Only when you have really mastered being a student can you dream of being a teacher and after a few years as Chef de Partie you know what you are talking about and are ready for a Sous Chef position. Sous Chef is pretty much the same job but instead of helping, the responsibility is now painfully entirely yours. Sous Chefs need to be masters at getting things done, no excuses, no compromise, no procrastination, just done and done well. You are the extension of the Chef, the go-to guy, the person keeping the boat floating. 

At the very top of the pile is the Chef de Cuisine. This guy has done all of this and either by years and years of hard work or great timing when the person on top passes out from exhaustion, finally gets a shot. Where the Sous Chef is like Luke Skywalker, the Chef de Cuisine is like Yoda. They need to cook beautifully, answer any question, catch mistakes before they ever happen, deal with happy and unhappy customers, be the hero and the villain, they do it all.

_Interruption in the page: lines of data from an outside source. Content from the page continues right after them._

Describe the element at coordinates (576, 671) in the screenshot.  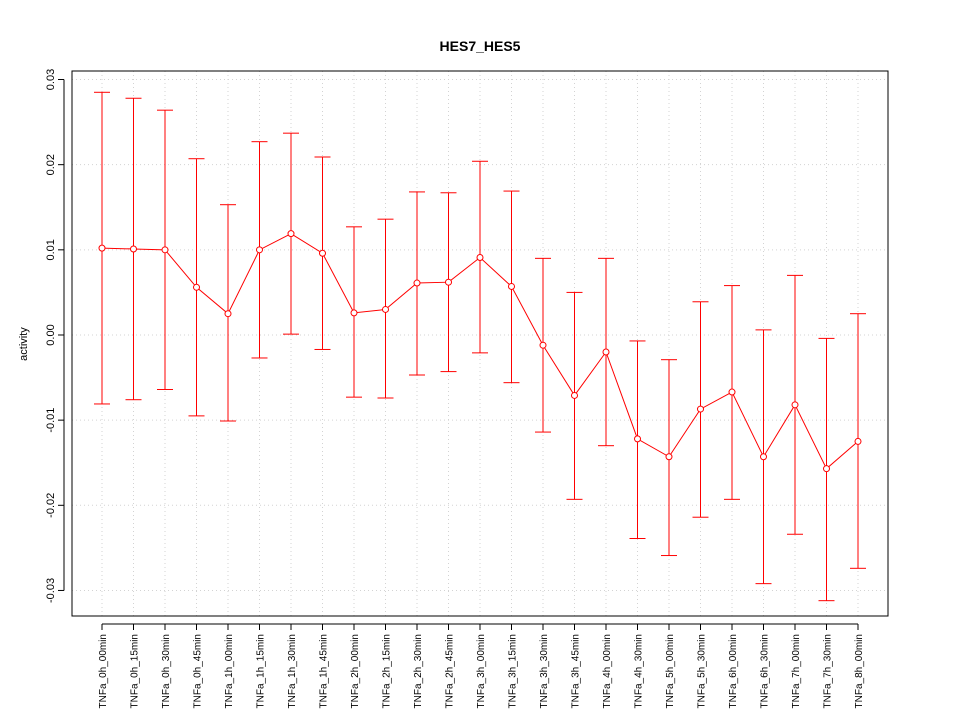
I see `x-tick-label: TNFa_3h_45min` at that location.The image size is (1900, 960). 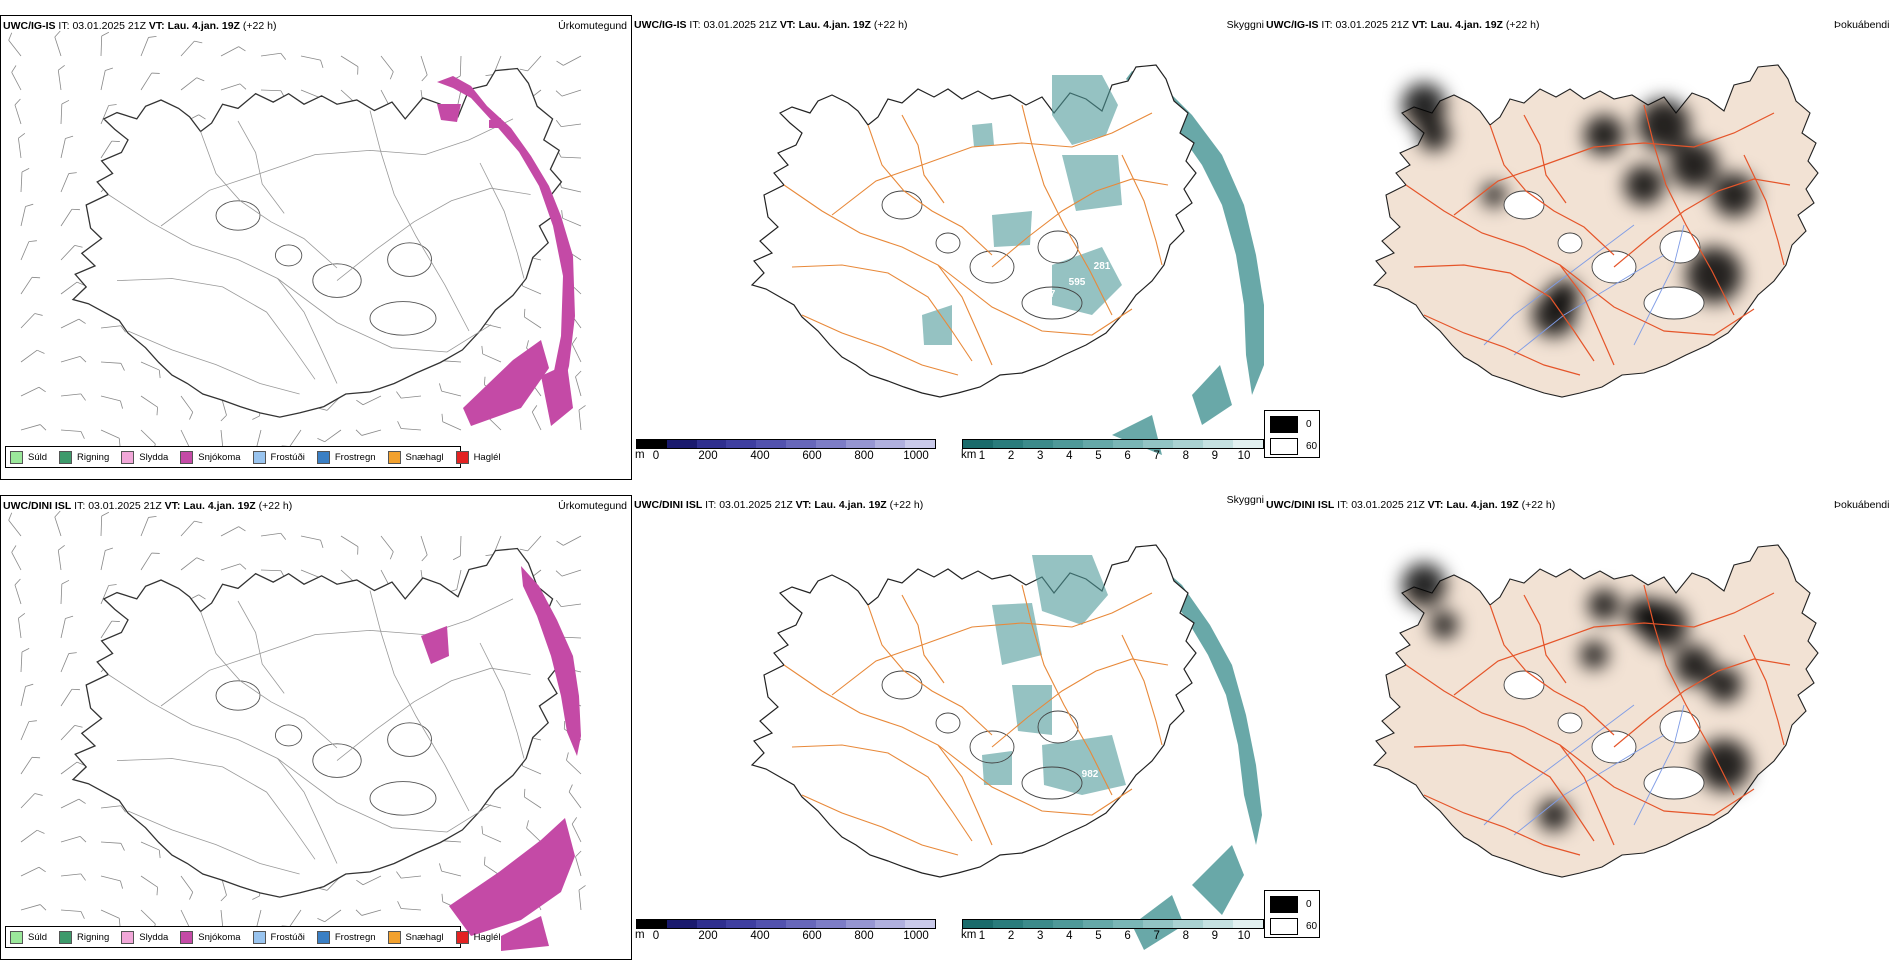 What do you see at coordinates (660, 25) in the screenshot?
I see `model-name: UWC/IG-IS` at bounding box center [660, 25].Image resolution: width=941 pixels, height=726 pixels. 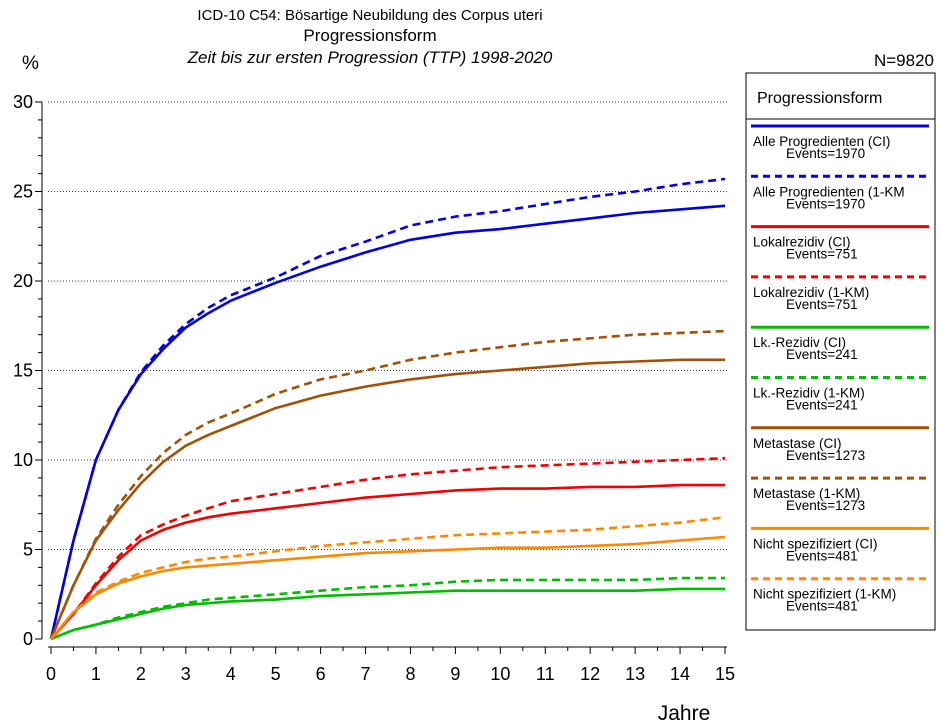 What do you see at coordinates (904, 60) in the screenshot?
I see `n-label: N=9820` at bounding box center [904, 60].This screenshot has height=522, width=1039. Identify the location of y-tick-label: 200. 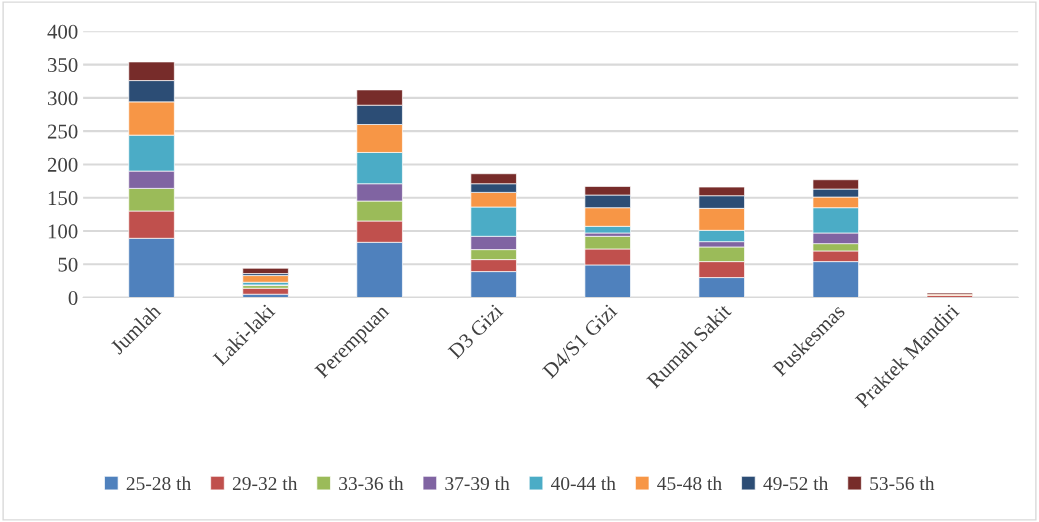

Food doesn’t get good by accident, there is a team of people who have dedicated their days and lives to making things delicious: the team behind the chef and the magic behind the kitchen. 

Saturday 23 April 2016

Tuning up Cuca

One of our philosophies is to make Cuca just a little bit better every single day: either by tweaking our recipes, training our team on something new, planting a tree or simply finding amazing hand soap. The small things make a big difference. This year we feel particularly proud of these tiny details that make us better:

- Rainy season is wet and sitting in our beautiful garden lounge is not advised for a good part of the year as unexpectedly you can get caught in a tropical storm. The addition of a canopy covering the side of Cuca has now made outdoor dining possible year round with the bonus of blocking the hot sun during the day.

- Bali is hot, that’s why people come from all over the world to the beautiful island, but keeping our dining room comfortably cool has been quite a challenge we have had since opening. Our latest addition of 6 serious ceiling fans and a few more air-con units seems to have finally done the trick.

Acoustic panels in our ceiling
- If you have ever been to Cuca when we are fortunate to have a few groups of excited diners you know that it can be noisy, very noisy. The “smart” idea of using hard materials for the floor and large glass windows instead of walls was great in theory but a nightmare in reality. After 2 years of thought and numerous (and often ridiculous) suggestions, we have hidden funky acoustic ceiling panels above every table to eliminate that noise. And what a difference they make!

- When it rains it pours and after it pours our parking lot becomes a lovely lake requiring a boat to access our main door. Arriving hungry, soaking wet and without a paddle was not the best beginning, so we have added concrete to elevate the parking, garden lights, landscaping and even lines to park your car in between. For those who had to swim to Cuca for food we do apologize, it is all sorted now.

Our brand-new online booking system
- Our website was let’s just say “understated” and served its purpose until now but we were (as you were) aware of its much needed makeover. Packed with photos and really capturing what Cuca is today, our new website in now in place.

- Making a reservation in Cuca was always done by people. Our staff would painstakingly reply to each and every request and ensure all bookings were handled manually like in the 1940’s: yup, a paper book with all the guests’ details hand-written with their specific remarks. It worked well, with a real touch of classic hospitality, but as Cuca got busier, to maintain the system was a nightmare. So we have finally progressed with the times and have now an online booking system that does not compromise the genuine hospitality of Cuca but does help with all the paper, pencils and post-its.

With problems come solutions and for now we have caught up but tomorrow the question remains: what can we do to get just a little bit better yet?